The common people about the village did not know what to make of such a phenomenon.

He did not preach, marry, christen, or bury, like the ministers, nor jog around with medicines for sick folks, nor carry cases into court for quarrelsome neighbors.

What was he good for?
Not a great deal, some of the wiseacres thought,--had "all sorts of sense but common sense,"-- "smart mahn, but not prahctical." There were others who read him more shrewdly.

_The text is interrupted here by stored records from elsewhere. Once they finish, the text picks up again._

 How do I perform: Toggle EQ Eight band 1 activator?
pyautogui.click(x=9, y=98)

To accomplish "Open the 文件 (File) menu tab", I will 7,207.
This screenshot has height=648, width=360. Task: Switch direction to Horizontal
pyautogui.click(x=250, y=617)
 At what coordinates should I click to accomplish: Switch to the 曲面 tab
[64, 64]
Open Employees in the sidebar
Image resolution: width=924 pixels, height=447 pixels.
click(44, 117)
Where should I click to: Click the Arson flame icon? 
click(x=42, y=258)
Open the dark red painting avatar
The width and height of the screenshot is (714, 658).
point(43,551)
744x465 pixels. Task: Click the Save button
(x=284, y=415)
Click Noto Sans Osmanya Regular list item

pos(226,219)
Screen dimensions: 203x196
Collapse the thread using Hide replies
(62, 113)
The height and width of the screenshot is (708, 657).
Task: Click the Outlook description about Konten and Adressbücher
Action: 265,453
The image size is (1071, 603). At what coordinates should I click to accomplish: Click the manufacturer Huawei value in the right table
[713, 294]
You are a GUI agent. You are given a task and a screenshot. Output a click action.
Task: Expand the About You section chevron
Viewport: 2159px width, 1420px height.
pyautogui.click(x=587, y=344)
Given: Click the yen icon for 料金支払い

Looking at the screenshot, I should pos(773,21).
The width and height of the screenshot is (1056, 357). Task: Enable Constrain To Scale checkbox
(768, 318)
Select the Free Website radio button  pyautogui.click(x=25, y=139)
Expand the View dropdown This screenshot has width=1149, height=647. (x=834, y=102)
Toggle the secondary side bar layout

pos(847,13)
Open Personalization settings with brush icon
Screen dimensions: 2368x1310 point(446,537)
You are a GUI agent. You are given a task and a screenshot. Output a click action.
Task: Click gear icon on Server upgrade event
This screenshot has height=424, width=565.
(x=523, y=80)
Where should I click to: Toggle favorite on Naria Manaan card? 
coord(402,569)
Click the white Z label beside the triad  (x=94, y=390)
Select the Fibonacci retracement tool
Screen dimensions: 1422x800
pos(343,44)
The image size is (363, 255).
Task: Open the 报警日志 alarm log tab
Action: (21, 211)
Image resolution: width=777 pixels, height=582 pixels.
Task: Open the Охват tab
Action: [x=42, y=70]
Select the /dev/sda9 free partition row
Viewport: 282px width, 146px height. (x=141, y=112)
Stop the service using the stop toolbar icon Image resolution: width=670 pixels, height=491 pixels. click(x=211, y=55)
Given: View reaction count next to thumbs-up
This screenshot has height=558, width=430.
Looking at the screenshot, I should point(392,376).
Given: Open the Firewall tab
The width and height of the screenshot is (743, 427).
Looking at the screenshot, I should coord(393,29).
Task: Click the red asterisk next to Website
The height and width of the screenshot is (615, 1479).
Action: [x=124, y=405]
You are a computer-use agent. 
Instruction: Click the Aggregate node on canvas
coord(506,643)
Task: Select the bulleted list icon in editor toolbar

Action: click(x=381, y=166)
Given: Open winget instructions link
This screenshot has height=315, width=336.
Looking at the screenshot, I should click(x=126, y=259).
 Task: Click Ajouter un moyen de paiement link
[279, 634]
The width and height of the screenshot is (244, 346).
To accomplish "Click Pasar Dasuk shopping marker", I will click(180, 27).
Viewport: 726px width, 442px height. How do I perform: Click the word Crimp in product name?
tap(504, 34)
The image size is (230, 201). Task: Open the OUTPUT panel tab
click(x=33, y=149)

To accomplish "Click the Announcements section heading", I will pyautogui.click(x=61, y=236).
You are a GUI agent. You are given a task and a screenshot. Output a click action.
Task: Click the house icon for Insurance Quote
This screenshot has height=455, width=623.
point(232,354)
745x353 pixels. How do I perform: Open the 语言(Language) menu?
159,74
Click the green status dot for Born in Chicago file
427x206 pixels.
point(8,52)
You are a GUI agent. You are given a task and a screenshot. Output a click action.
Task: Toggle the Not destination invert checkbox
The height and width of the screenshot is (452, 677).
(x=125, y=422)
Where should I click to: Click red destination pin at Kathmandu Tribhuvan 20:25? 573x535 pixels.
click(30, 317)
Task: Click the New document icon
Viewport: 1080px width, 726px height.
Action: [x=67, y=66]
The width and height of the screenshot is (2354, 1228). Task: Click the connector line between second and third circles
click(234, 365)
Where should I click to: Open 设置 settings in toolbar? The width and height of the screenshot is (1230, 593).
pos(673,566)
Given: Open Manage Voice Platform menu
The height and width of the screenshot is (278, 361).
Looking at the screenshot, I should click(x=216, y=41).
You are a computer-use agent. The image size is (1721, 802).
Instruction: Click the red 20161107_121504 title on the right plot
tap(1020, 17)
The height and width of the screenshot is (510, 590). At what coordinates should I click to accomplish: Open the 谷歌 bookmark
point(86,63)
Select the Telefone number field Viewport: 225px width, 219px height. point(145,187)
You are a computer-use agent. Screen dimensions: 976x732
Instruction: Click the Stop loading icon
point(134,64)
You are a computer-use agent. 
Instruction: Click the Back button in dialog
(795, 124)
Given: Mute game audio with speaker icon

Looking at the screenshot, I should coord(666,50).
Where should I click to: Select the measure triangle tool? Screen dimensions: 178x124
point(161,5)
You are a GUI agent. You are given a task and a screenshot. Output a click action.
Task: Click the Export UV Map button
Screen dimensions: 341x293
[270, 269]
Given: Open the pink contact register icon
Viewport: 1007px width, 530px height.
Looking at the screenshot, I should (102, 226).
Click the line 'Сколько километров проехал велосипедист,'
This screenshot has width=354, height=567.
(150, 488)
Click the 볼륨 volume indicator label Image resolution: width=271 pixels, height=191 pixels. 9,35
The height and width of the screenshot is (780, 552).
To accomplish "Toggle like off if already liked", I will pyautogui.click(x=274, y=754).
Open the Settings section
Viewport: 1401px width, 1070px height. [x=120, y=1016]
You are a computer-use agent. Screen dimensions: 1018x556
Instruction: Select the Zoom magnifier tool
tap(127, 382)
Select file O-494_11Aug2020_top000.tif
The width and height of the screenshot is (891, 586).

He knowed more, they said, than all the ministers put together, and if he'd stan' for Ripresentative they 'd like to vote for him,--they hed n't hed a smart mahn in the Gineral Court sence Squire Wibird was thar.
They may have overdone the matter in comparing his knowledge with that of all the ministers together, for Priest Pemberton was a real scholar in his special line of study,--as all D.D.'s are supposed to be, or they would not have been honored with that distinguished title.

But Mr.
Byles Gridley not only had more learning than the deep-sea line of the bucolic intelligence could fathom; he had more wisdom also than they gave him credit for, even those among them who thought most of his abilities.
In his capacity of schoolmaster he had sharpened his wits against those of the lively city boys he had in charge, and made such a reputation as "Master" Gridley, that he kept that title even after he had become a college tutor and professor.